The American Cancer Society advises getting 45-60 minutes of moderate physical exercise five times a week, be it barre, an Orangetheory class or taking a walk in the park. Just be sure to not skip out on NEAT—non-exercise activity thermogenesis—an important form of movement many of us avoid. NEAT movement includes taking the stairs over the elevator, gardening, walking the dog around the block and even cleaning your house!

While it can be difficult to imagine making room for one more activity in your day, try doing some bodyweight exercises while you watch your favorite TV show, take a walk on your lunch break or ask a friend to join you for a round of tennis instead of meeting you for coffee.

Follow a Mediterranean-Style Diet

Healthy eating is one of the biggest factors within your control that can affect your breast cancer risk. The American Cancer Society gives us three major things to emphasize when following a preventative diet—limit processed and red meat intake, eat two-and-a-half cups of fruits and vegetables each day and choose whole over refined grains.
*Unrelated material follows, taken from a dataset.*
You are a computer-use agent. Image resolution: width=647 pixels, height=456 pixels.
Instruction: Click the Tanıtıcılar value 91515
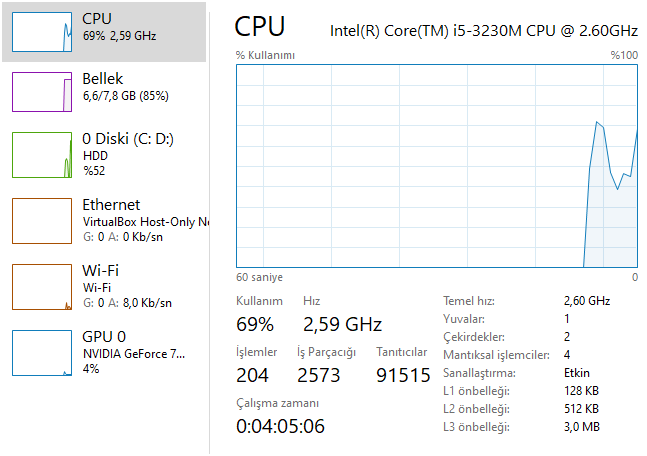point(403,375)
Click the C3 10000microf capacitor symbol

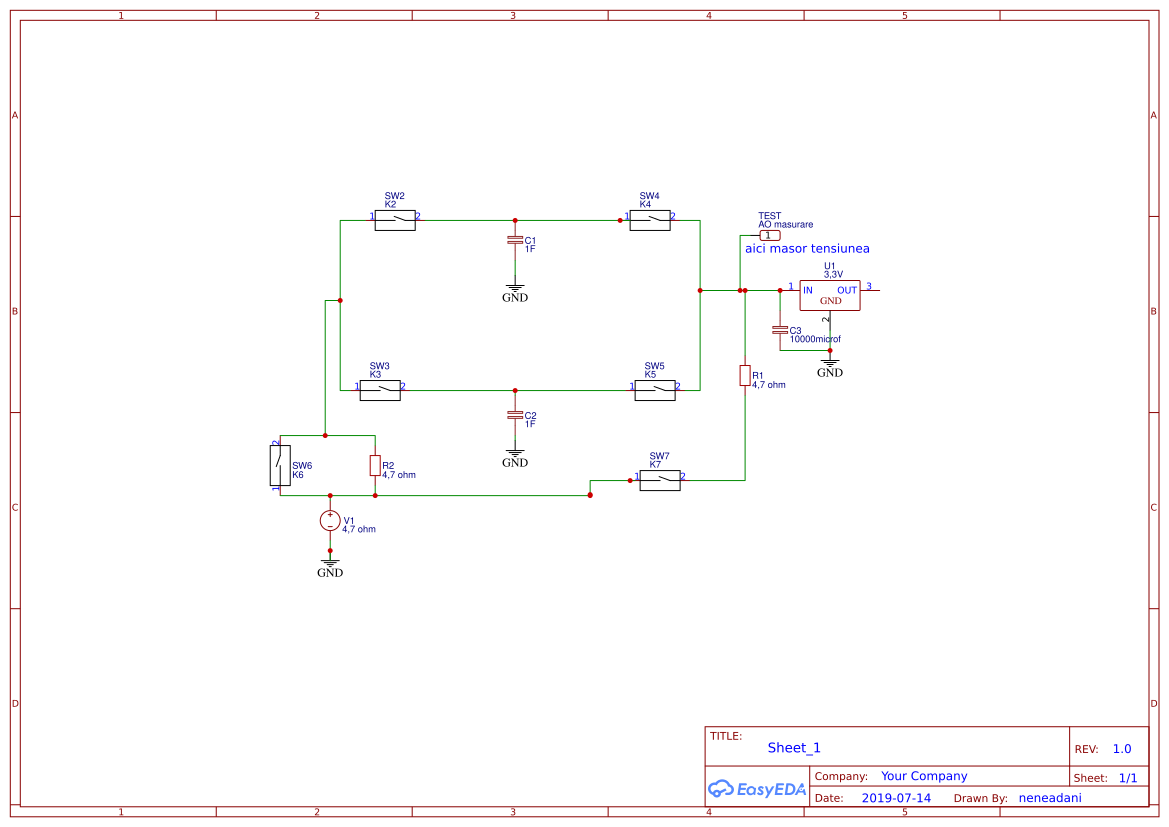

In essence, this can be summed up in a Mediterreanean-style diet eating pattern. The Mediterranean Diet is ranked as the year's best diet, according to a U.S. News & World Report panel of health and medical experts, and focuses on eating more plants, choosing your protein and fats wisely and consuming healthy carbs. Unlike other diets out there, The Mediterreanan Diet is more of a lifestyle, focusing less on counting calories, carbs, fat or sugar and emphasizing whole, nutritious foods.

Not only will eating more wholesome, fiber-rich foods help you reduce your risk for breast cancer, but it will make a world of difference in pretty much every other area of your life. Following a Mediterranean Diet shows to improve your heart, brain and gut health, as well as helps keep you at a healthy weight.